Ai, Narizinho do meu coração! Deus te ouça! Deus te ouça!
Bendita sejam suas palavras!
Já estava passando da hora de começar uma virada, né? Ufa! Deus me livre! Não estava agüentando mais ver tanto comodismo.

A meninada saudável da Venezuela já botou o bloco na rua! Bravo, muchachos! Bravíssimo!
E os brasileiros que gostam tanto de imitar os outros, por que não copiam o bonito gesto?

(E por falar em copiar, Nariz querida, a petralhada tá assanhada, você viu?!
Querem fazer da terrorista-assassina-sequestradora uma "evita kishner" tupiniquim...
Olha, mais patético do que isso, não consigo imaginar, mas é bom ficarmos de olho. O aparelhamento está total.
Equação perigosa: lullanews + macedonews + população ignorante e inconsequente + "oposição" vendida a preço de banana = PERIGO!!! PERIGO!!!

Ai meu Deus! Nariz, que será de nós?!

Vou rezar.
Beijos e saudade

Mãe Brasil

Oliver disse...

PEDE PRA SAIR.
Não é de hoje que o “desmonte” desta esquerda cretina vem acontecendo, querida. Talvez o maior golpe que ela tenha sofrido foi o apear do Zé, nas entrelinhas. E é razoável supor que a classe artística se posicione mais claramente diante de tamanha canastrice. O problema é que a luz no fim do túnel pode significar a saída, mas também pode significar o trem vindo em sua direção, para lhe atropelar... O melancólico fim da era do apedeuta me lembra muito os últimos suspiros da era Ribamar; aquele que escrevia para as abelhas. Um passe livre para a saga collorida. Que a insatisfação já tomou proporções epidêmicas, disto eu não tenho dúvidas. Mas se servirá para uma iluminação política, isto eu tenho lá minhas desconfianças. Já desafiei outros blogueiros que você bem conhece a me mostrar UM ÚNICO cartel que tenha sido desarticulado em administrações plumadas ou democratas. Um só. E só o silêncio é a resposta. Então não temos em quem votar. É tudo da mesma farinha. O jeito é torcer para que o título de eleitor seja feito de um papel bem macio, pois o que pretendo fazer com ele nas próximas eleições pode causar hemorróidas, he he he.

julio moura disse...

ENTÃO quer dizer que RAMBO foi o indício de um fenômeno?

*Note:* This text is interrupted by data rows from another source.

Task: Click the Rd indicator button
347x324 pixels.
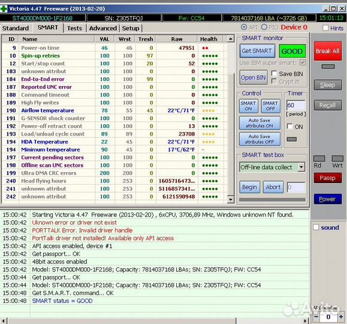Action: coord(319,158)
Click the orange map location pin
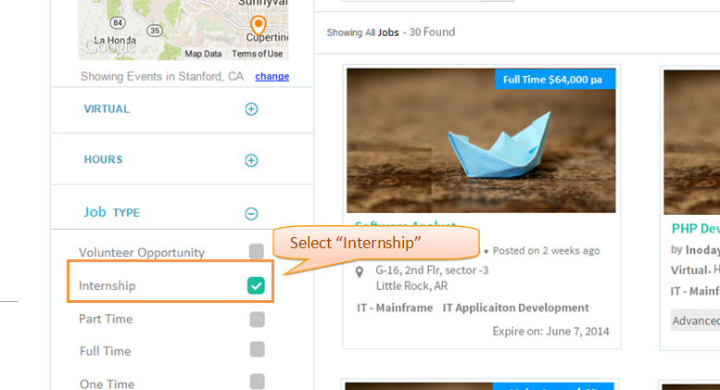Viewport: 720px width, 390px height. coord(258,24)
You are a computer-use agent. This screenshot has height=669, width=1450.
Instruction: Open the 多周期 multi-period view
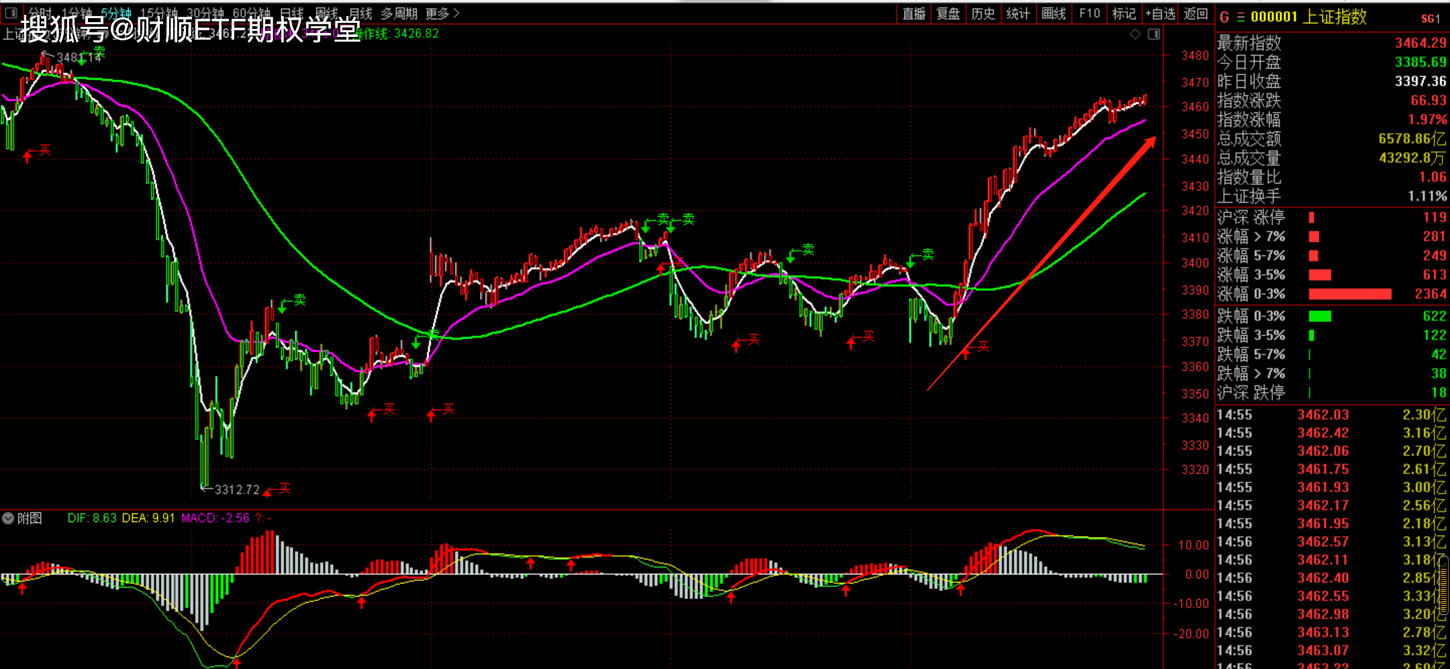pyautogui.click(x=399, y=13)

STALLONE COBRA foi outro??? E o que me diz de LÚCIO FLÁVIO, o PASSAGEIRO DA AGONIA??? Esse tipo de script que mistura VIOLÊNCIA POLICIAL COM FARDAMENTO AZUL dá IBOPE, principalmente na parcela marginalizada que pensa em ser alguém dentro de uma FARDA!!!!

(N.G.: caro Julio Moura, se você não sabe que a série Rambo foi a pedra de toque cinematográfica da era Reagan, não posso fazer mais do que lhe recomendar um cursinho de história cultural norte-americana. Como sempre, falta educação e sobra ignorância na sua petralhice)

Porta Torta disse...

Cara NG:
Pequenos sinais que andei detectando:
no elevador de um apart-hotel na região da Paulista, segunda-feira à noite, um grupo de rapazes da Medicina sobe para comer uma pizza e ver um dvd, TDE pela terceira vez!!!
Na mesma noite, o dono do boteco Real Bar da Cardeal Arcoverde comenta que irá ver o filme porque seus "meninos" estão falando que é bom. Até um pessoal drogadicto frequentador local andou falando que "a parada do filme é mesmo foda!" Horas mais tarde, o funcionário de uma banca de revistas 24 h, na praça Panamericana, matava o tempo da madrugada assistindo à fita... Para desespero das patrulhas esquerdóides, a coisa pode virar uma bola-de-neve com um filme, imagine com uma novela bem roteirizada de 100 e tantos capítulos!